From the 2021 HVPAA National Conference
George Kontogiannis (Walter Reed), Thomas Brooke, Nana Safo, Andrew Nguyen, Tammera Nelson, Abhimanyu Chandel
Warfarin is an anticoagulant utilized for the management of conditions including venous thromboembolism and atrial fibrillation. Warfarin administration requires regular laboratory monitoring and the medication is known to interact with a variety of foods and medications. Further, many patients prescribed warfarin are unable to maintain consistent time within the therapeutic range which has been associated with increased risk of systemic embolization, major bleeding, and mortality. Direct oral anticoagulants (DOACs) are an alternative to warfarin and do not require frequent laboratory monitoring, have fewer interactions with diet and medications, improve patient satisfaction, and are associated with improved clinical outcomes compared to warfarin. Additionally, prior analysis estimated a switch from warfarin to apixaban may produce a medical cost avoidance of $4440 per patient per year.
We recently reported the results of the initial iteration of this house staff led quality improvement project where 31 high-risk patients receiving warfarin were transitioned to a DOAC. In this second iteration, the project was extended to target all eligible patients receiving warfarin within our anticoagulation clinic for consideration of transition to a DOAC.
Patients actively receiving warfarin for the management of non-valvular atrial fibrillation or venous thromboembolism within our anticoagulation clinic were identified. Records were reviewed for contraindications to DOAC administration. If no contraindications existed, the patient’s primary care physician or primary sub-subspecialist was alerted to the study team’s recommendation that warfarin could be discontinued and replaced with a suitable DOAC. Likewise, if there were no objections, the patient was then contacted by the study team to engage in shared decision making specifically reviewing the risks, benefits, and clinical factors prior to obtaining consent for transition to a DOAC. A clinical pharmacist in the anticoagulation clinic then coordinated the transition. The primary outcome evaluated was the number of eligible patients in the anticoagulation clinic changed to a DOAC. We also examined bleeding and clotting events in the cohort 1 year after transition.

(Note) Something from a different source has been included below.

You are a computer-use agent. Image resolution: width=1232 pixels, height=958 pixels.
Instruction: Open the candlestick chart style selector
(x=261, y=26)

Ninety patients receiving warfarin were identified, with 67 of these patients noted to have a suitable indication and no contraindications to transition to a DOAC. 26 (39%) of these patients were switched to a DOAC therapy as a result of our intervention. After 12 months of follow up from the time of transition, one patient experienced an asymptomatic clotting event requiring reversion to warfarin therapy. Two episodes of bleeding were noted in the cohort that did not require alteration in anticoagulation therapy. No patients reverted to warfarin based on satisfaction with therapy or other considerations. Based on prior cost analysis, this quality improvement project resulted in an estimated total annual medical cost avoidance to this treatment facility of approximately $115,000.
This project documents the safety, efficacy, and feasibility of a house staff led quality improvement project transitioning patients from warfarin to a suitable DOAC.
Transitioning eligible patients from warfarin to a DOAC can be accomplished through a standardized house staff led protocol. Projects such as ours have the anticipated effect of avoiding medical costs while improving clinical outcomes and patient satisfaction.